▸ Problem statement
Return every line from the one containing "This screenshot has height=557, width=821." down to the one containing "(1095, 343)", both included, copied unchanged.

▸ Dataset records
···

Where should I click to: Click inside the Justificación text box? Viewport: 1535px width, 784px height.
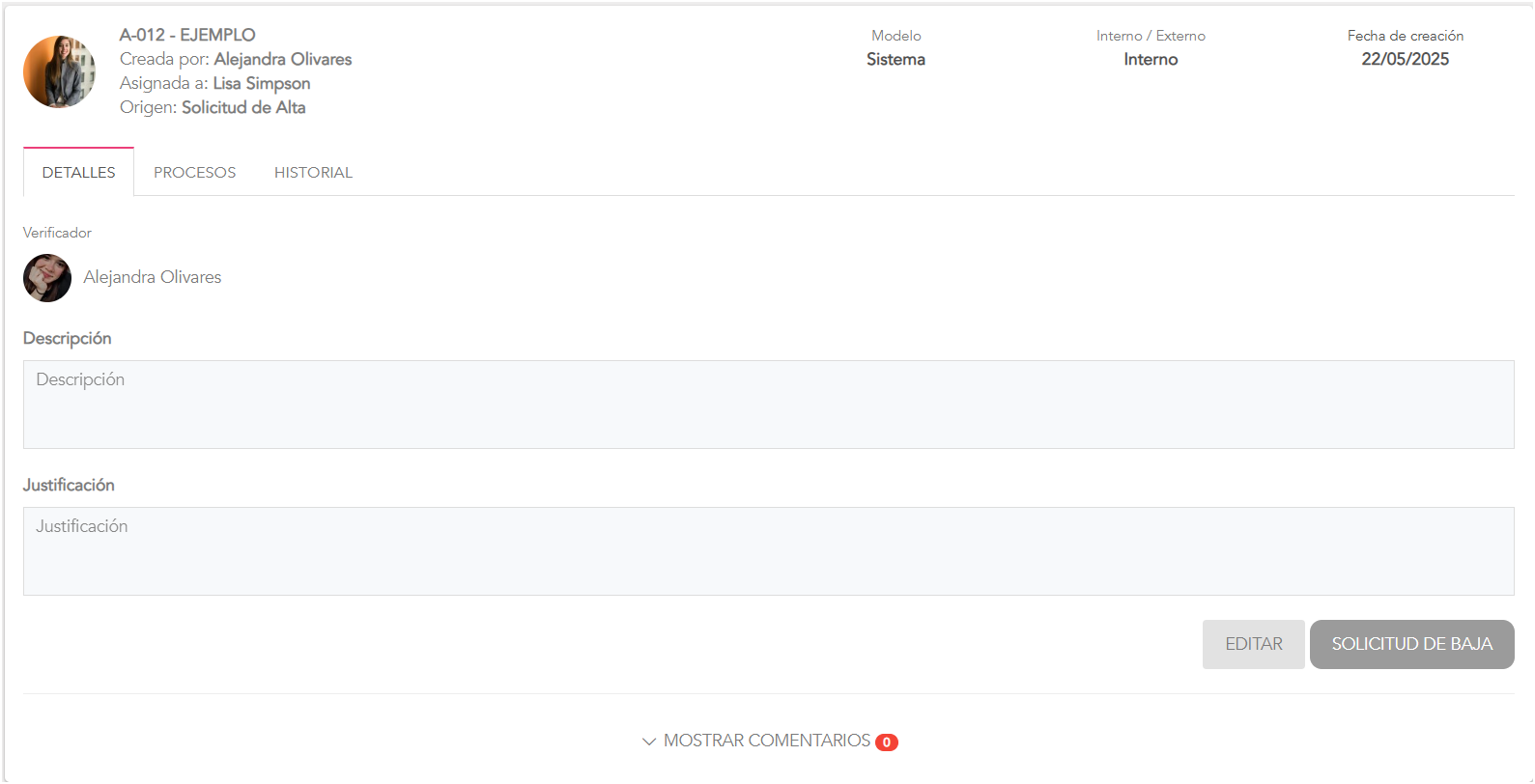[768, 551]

···

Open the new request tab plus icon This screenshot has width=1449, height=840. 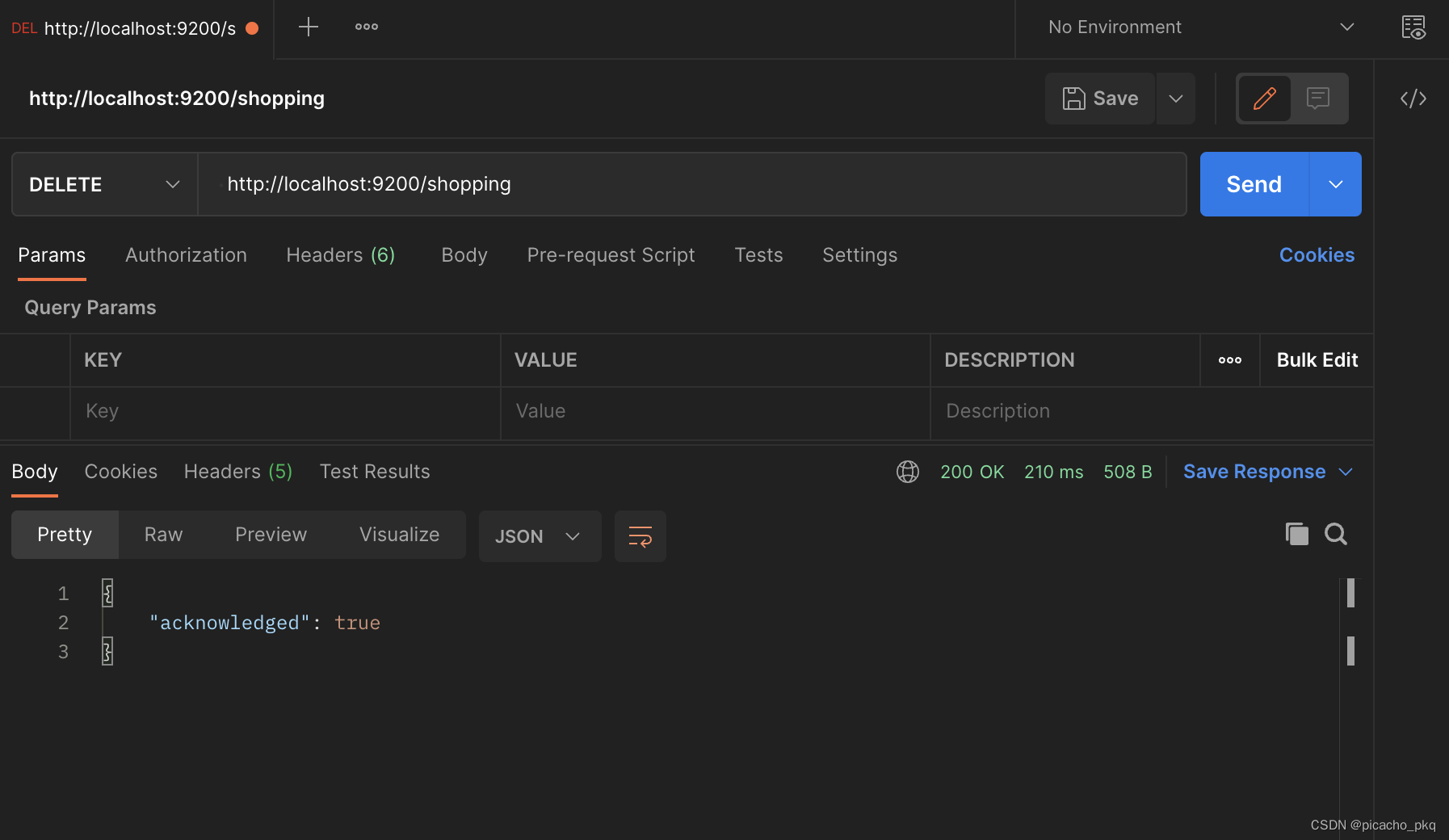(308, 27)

···

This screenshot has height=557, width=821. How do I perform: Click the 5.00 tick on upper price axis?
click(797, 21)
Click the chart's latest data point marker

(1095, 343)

···

▸ Result
This screenshot has height=557, width=821. How do I perform: Click the 5.00 tick on upper price axis?
click(797, 21)
Click the chart's latest data point marker

(1095, 343)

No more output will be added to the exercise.